HOT SPRINGS, Ark. (KTHV) - Most American cities regard their downtown areas as their heart. Hot Springs’ heart was broken after the Majestic fire in 2014. Now, the city is being compared to a phoenix rising from the ashes.
Thursday, May 3rd, the Hot Springs Chamber unveiled the 100th business downtown to open since the Majestic fire: The Vault restaurant.
“The Majestic fire was absolutely a turning point in the history of downtown Hot Springs,” said Hot Springs Chamber of Commerce VP of Economic Development, Cole McCaskill.
It was after the century-old abandoned hotel turned to ashes that a real focus was put on preserving what history was left in Hot Springs.
“There’s a great sense of permanence and pride,” explained Vault GM, Randy Womack. “There’s a whole new fresh perspective on what it is to be in Downtown Hot Springs.”
Womack calls the unveiling serendipitous.
“The lights are from the old park hotel. Of course they were in a state of disrepair and needed a great home,” he said.
He's bringing together the worlds of old and new into his new role, much like what was done at the Waters hotel down Central Avenue, another recently opened business.
“We are starting to see a lot of people coming from out of state. Hot Springs has become a real big tourist destination,” explained Waters hotel owner, Bob Kempkes. “Our spring break season is probably bigger than it’s been this year. It’s nice to see. A lot of that stems from having more to offer visitors.”
“People that are coming to visit that haven’t been here in one year or four years, they’re just remarking that it’s such a different experience and a different place,” McCaskill said.
McCaskill said about 70% of downtown businesses were occupied before the Majestic fire. Now, he puts that number close to 100%.
“In addition to 100 new businesses, we’ve also seen 82 of these commercial buildings bought and sold since the Majestic fire, and we’ve seen over $80 million reinvested into downtown Hot Springs,” he said.
A lot of the credit for the turn around is being given to Congressman Bruce Westerman, who was on-hand for the event.
“It’s just a good day for Hot Springs and a good day for Arkansas,” the Congressman said.
He was integral in saving the historic preservation tax credit program that was on the chopping block last year, a program that many downtown businesses developers relied upon to be able to pay for these big projects.
“I wanted to keep those historic tax credits so we could see more development, so we could see more jobs. This is not just a development for one building, but it draws people in and it means business for other establishments across Central Avenue,” Westerman said.
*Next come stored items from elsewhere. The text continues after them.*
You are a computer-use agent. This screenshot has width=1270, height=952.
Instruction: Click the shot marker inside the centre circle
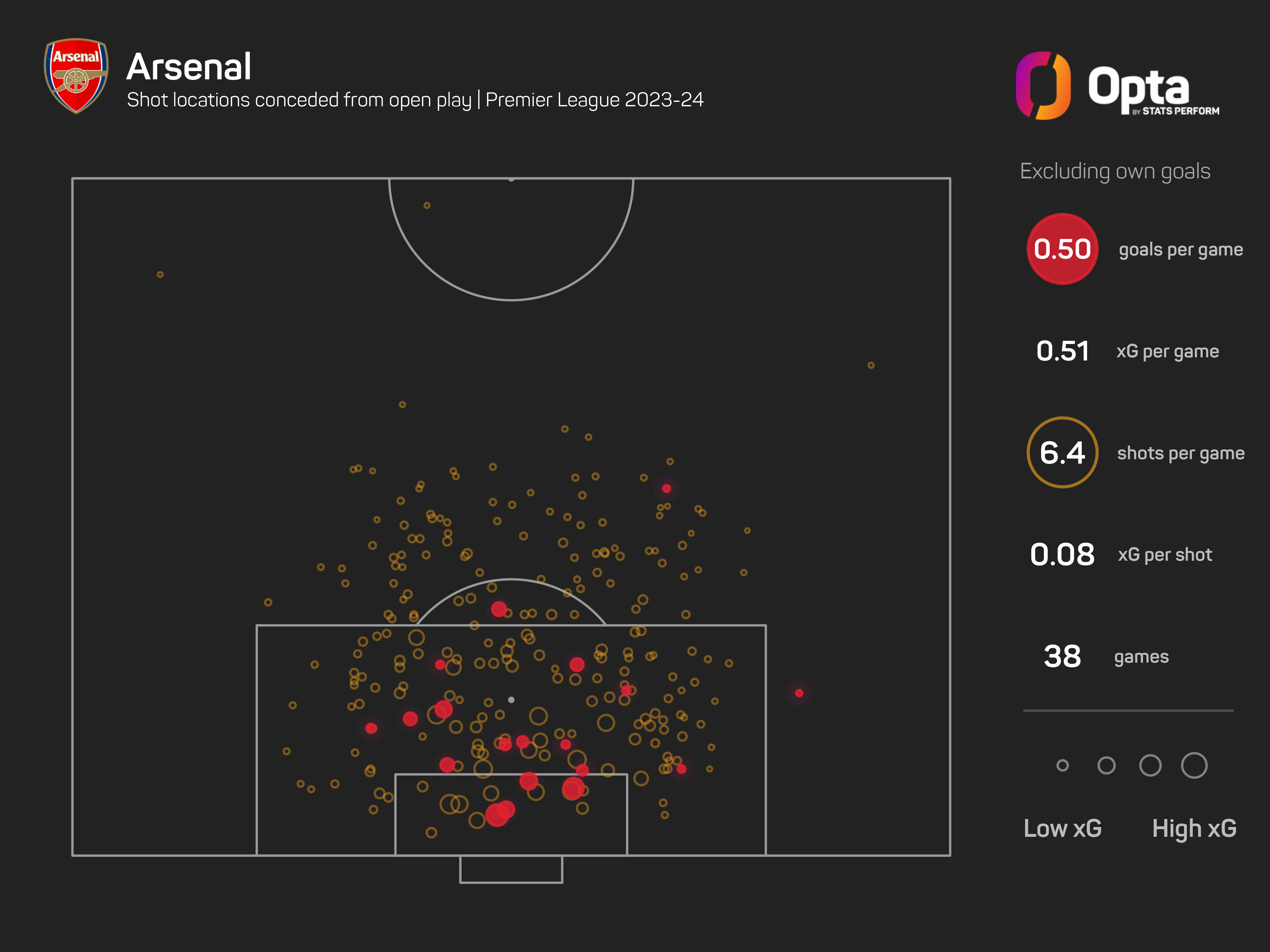(x=427, y=205)
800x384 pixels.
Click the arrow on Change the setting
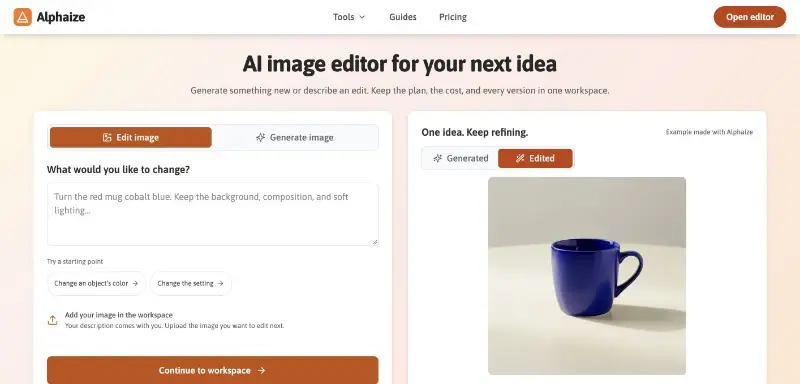(220, 284)
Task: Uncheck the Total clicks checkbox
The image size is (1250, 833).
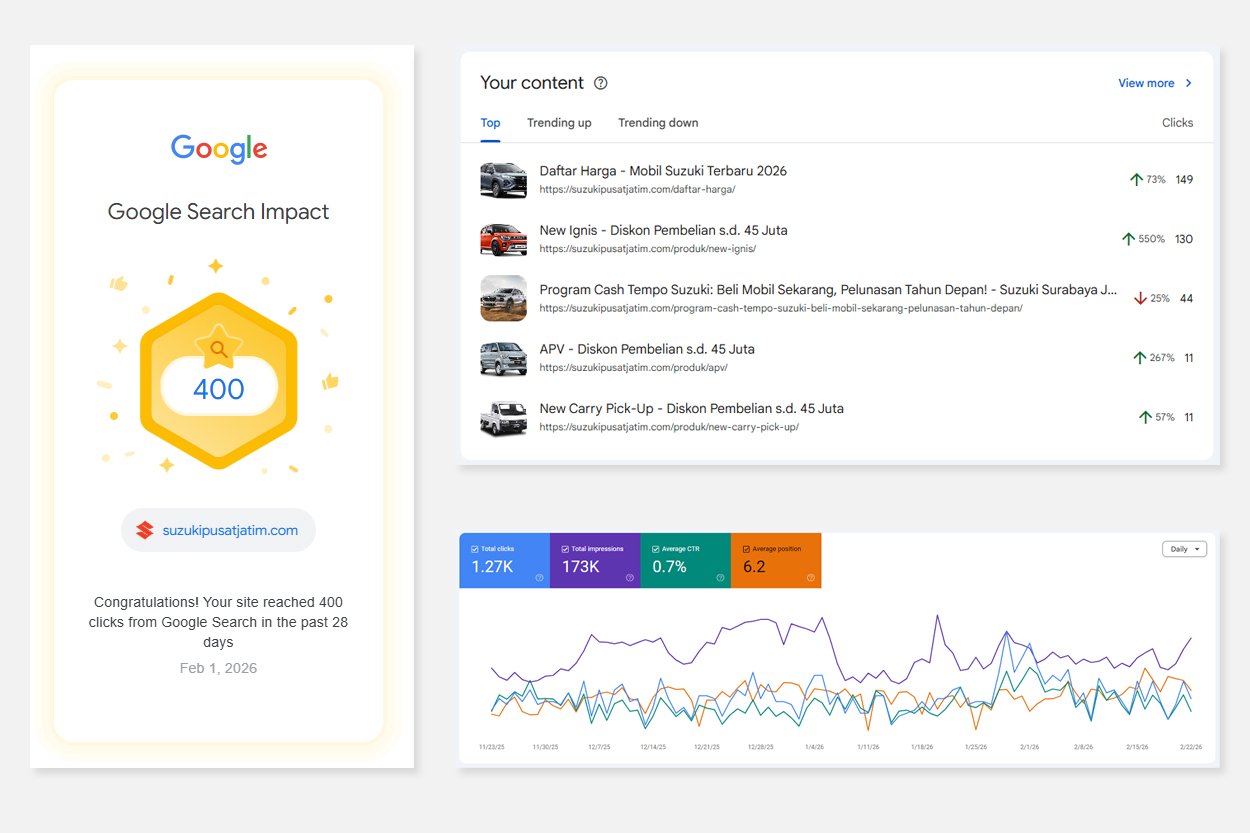Action: click(x=474, y=549)
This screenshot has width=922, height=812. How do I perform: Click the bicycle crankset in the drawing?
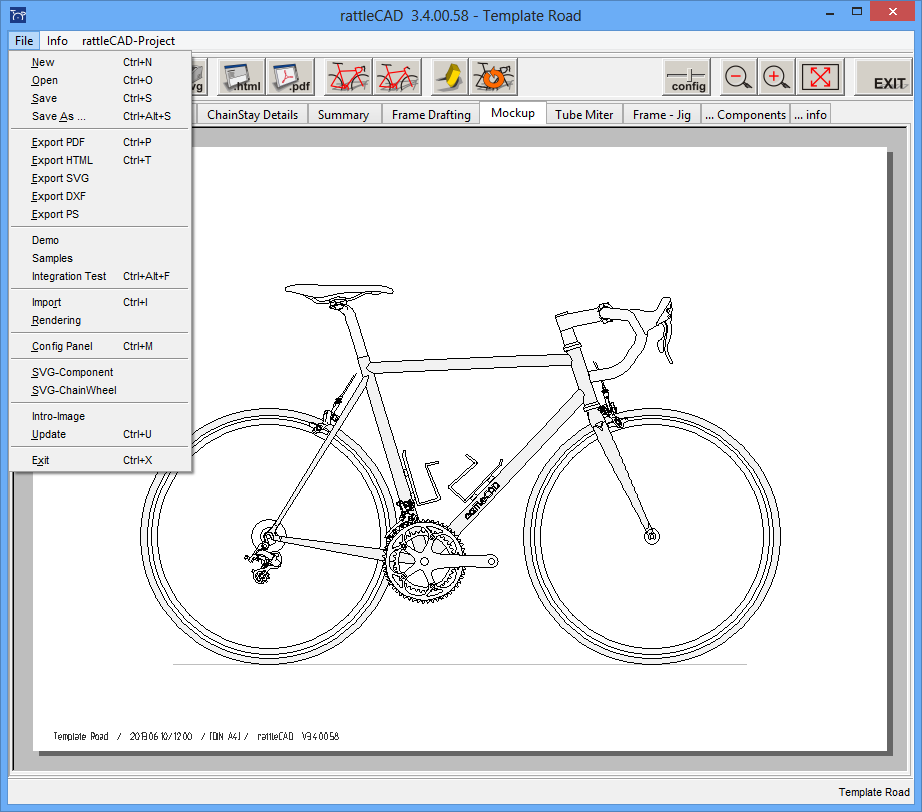[x=424, y=562]
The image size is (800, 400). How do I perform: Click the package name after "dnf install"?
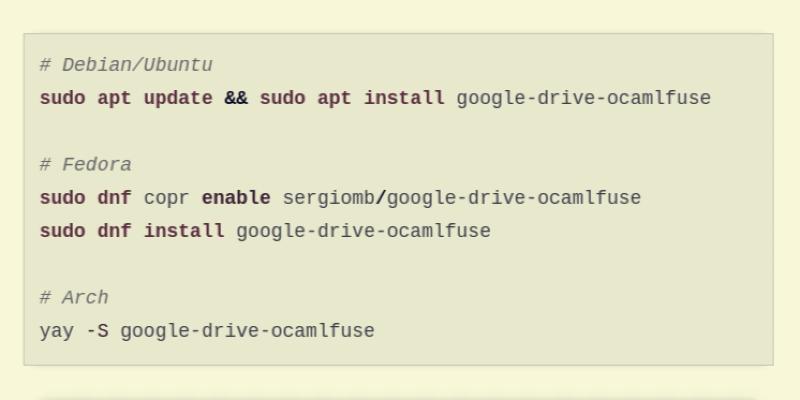point(363,231)
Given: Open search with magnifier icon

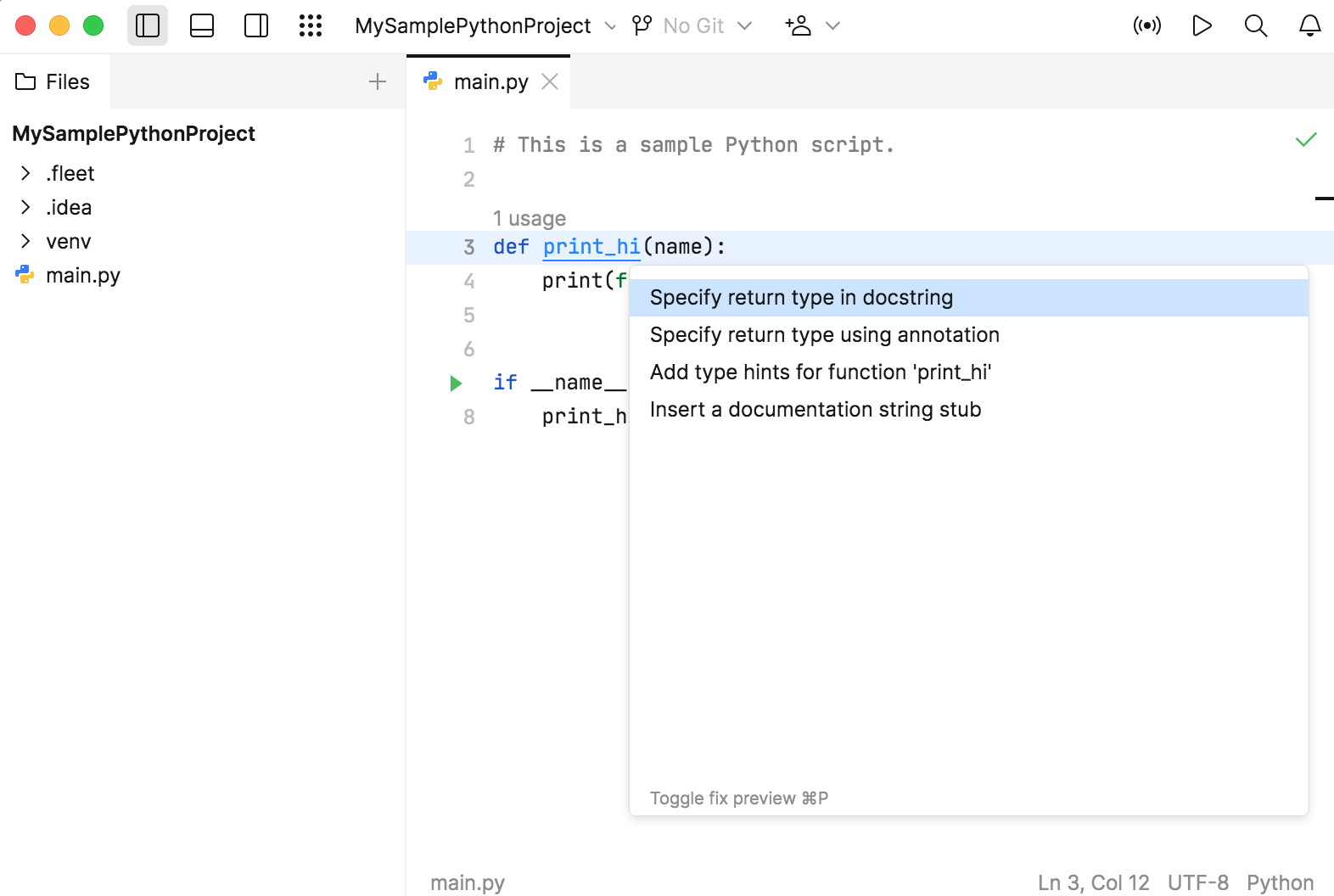Looking at the screenshot, I should (1256, 25).
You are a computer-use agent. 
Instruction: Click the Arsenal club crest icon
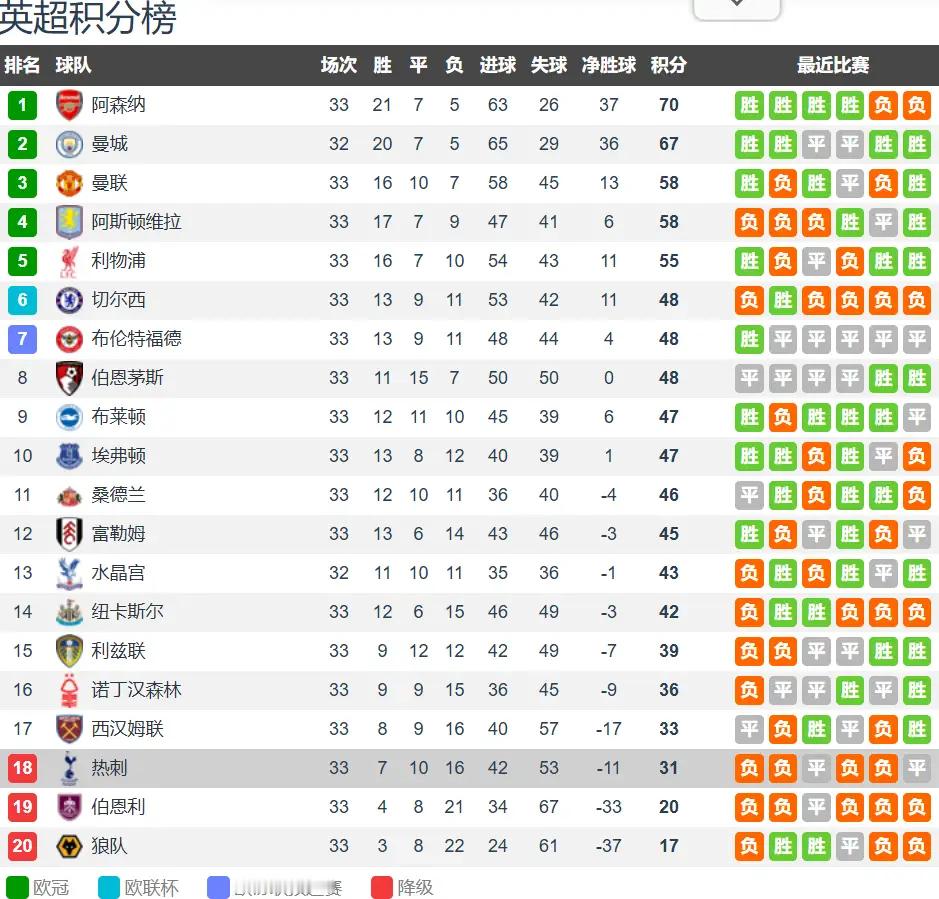click(69, 105)
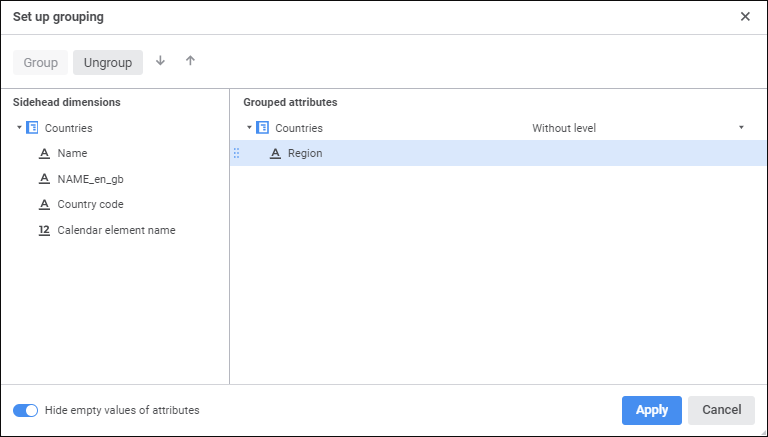Image resolution: width=768 pixels, height=437 pixels.
Task: Click the move down arrow icon
Action: [160, 61]
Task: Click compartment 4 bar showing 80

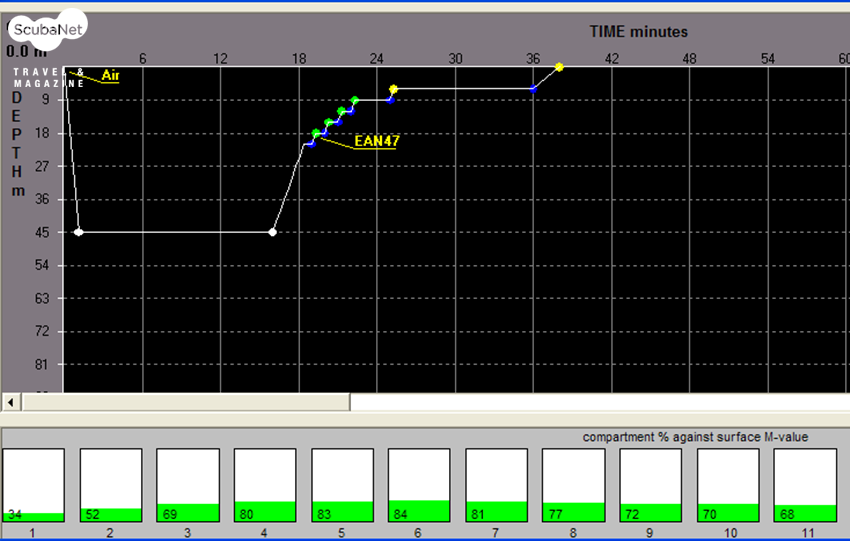Action: point(265,485)
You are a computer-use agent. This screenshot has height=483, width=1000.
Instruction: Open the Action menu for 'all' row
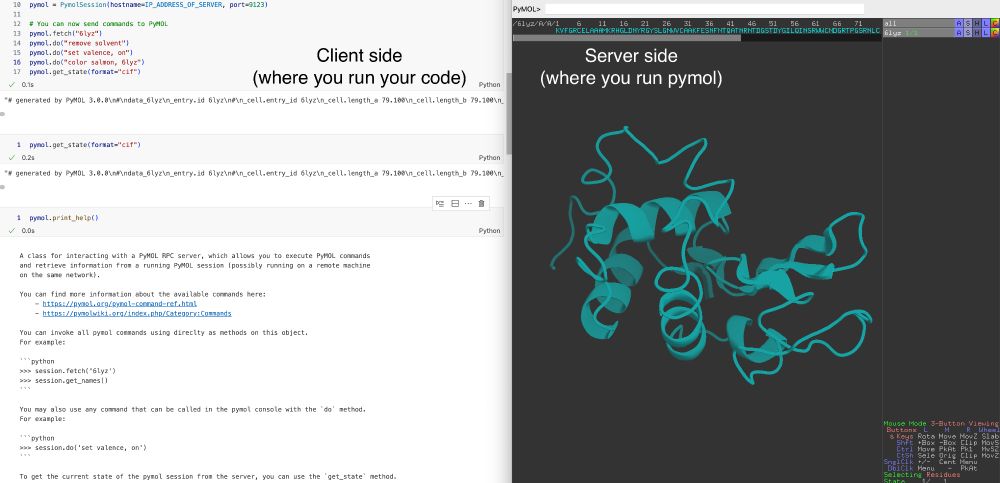[x=959, y=23]
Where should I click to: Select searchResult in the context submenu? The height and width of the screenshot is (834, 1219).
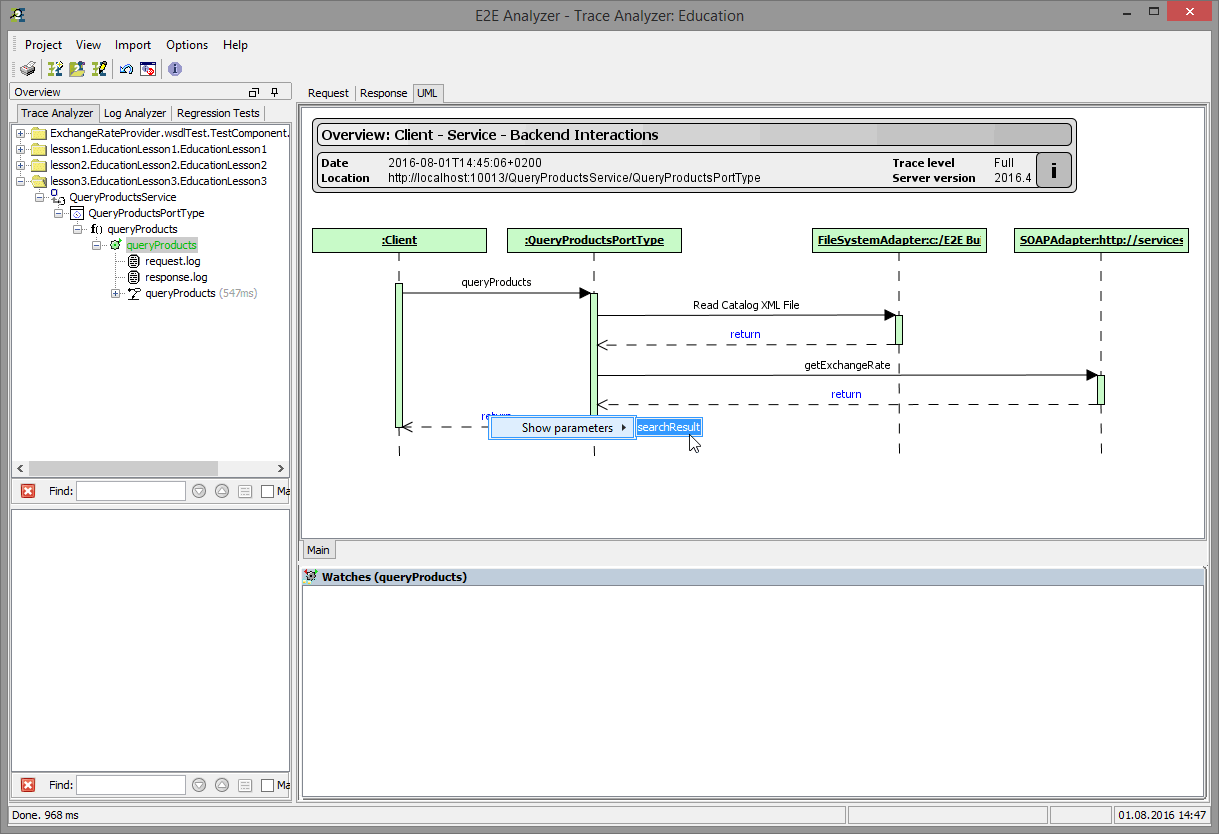pos(669,428)
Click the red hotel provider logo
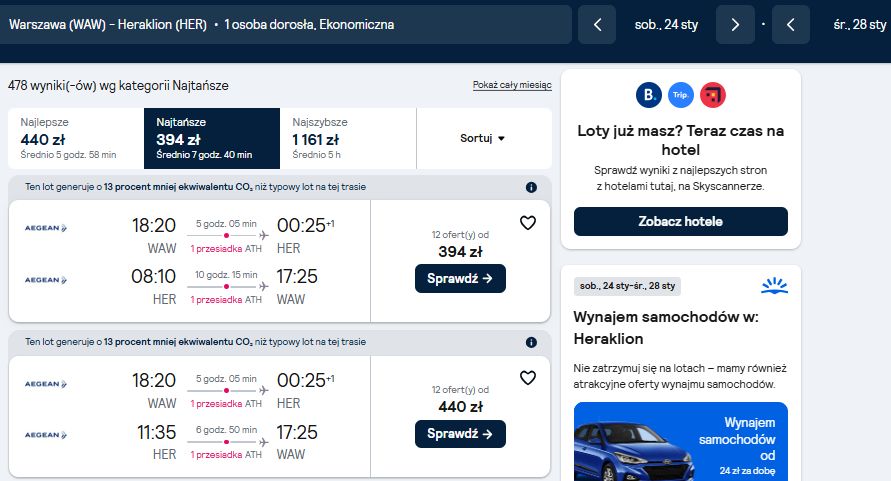 pyautogui.click(x=713, y=95)
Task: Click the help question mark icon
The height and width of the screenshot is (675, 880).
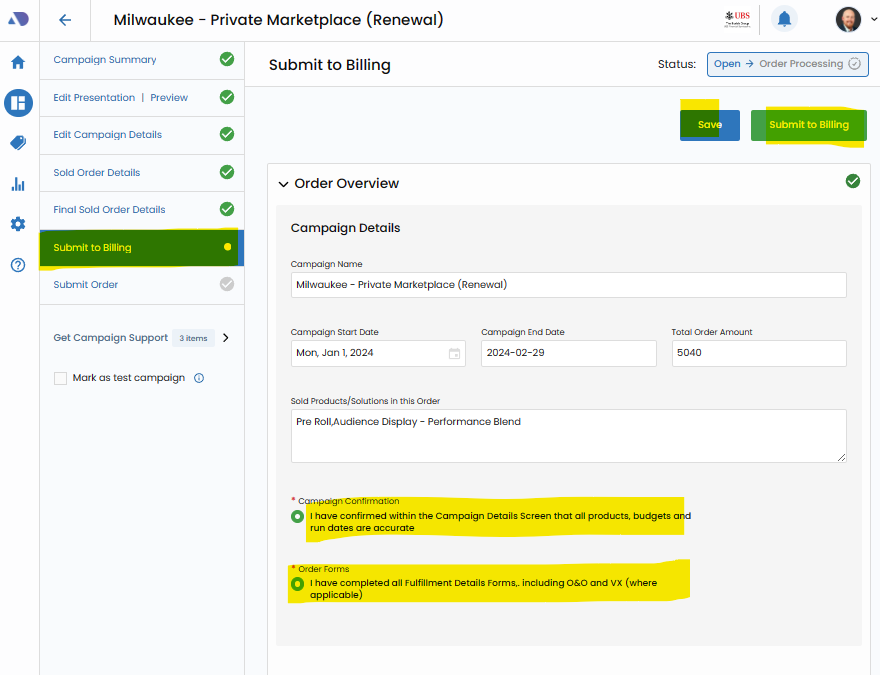Action: pos(18,265)
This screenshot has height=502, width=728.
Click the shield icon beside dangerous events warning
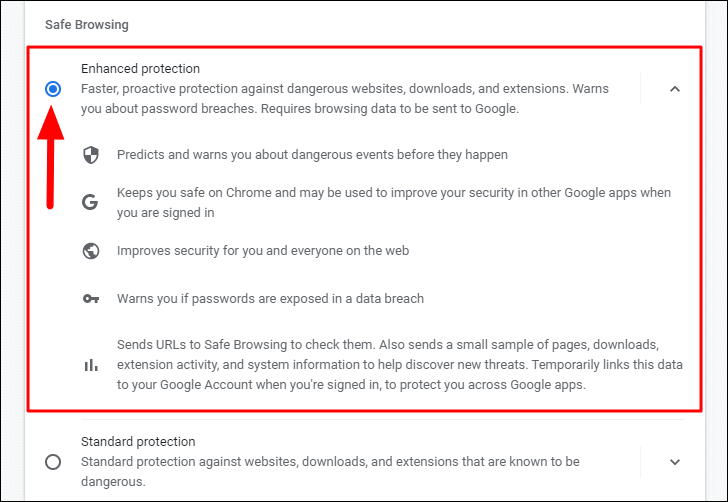point(91,155)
In today’s political climate, this is a much needed example of Washington working for the folks back home.
“You really do see a direct correlation between policy creating good things. That’s what we want. We don’t want unintended consequences of policy creating bad things,” said Senator John Boozman.yes
Even more businesses are in the works, but a lot of attention is now turning to the upstairs of the historic properties, turning that vacant space into apartments, hotels and offices.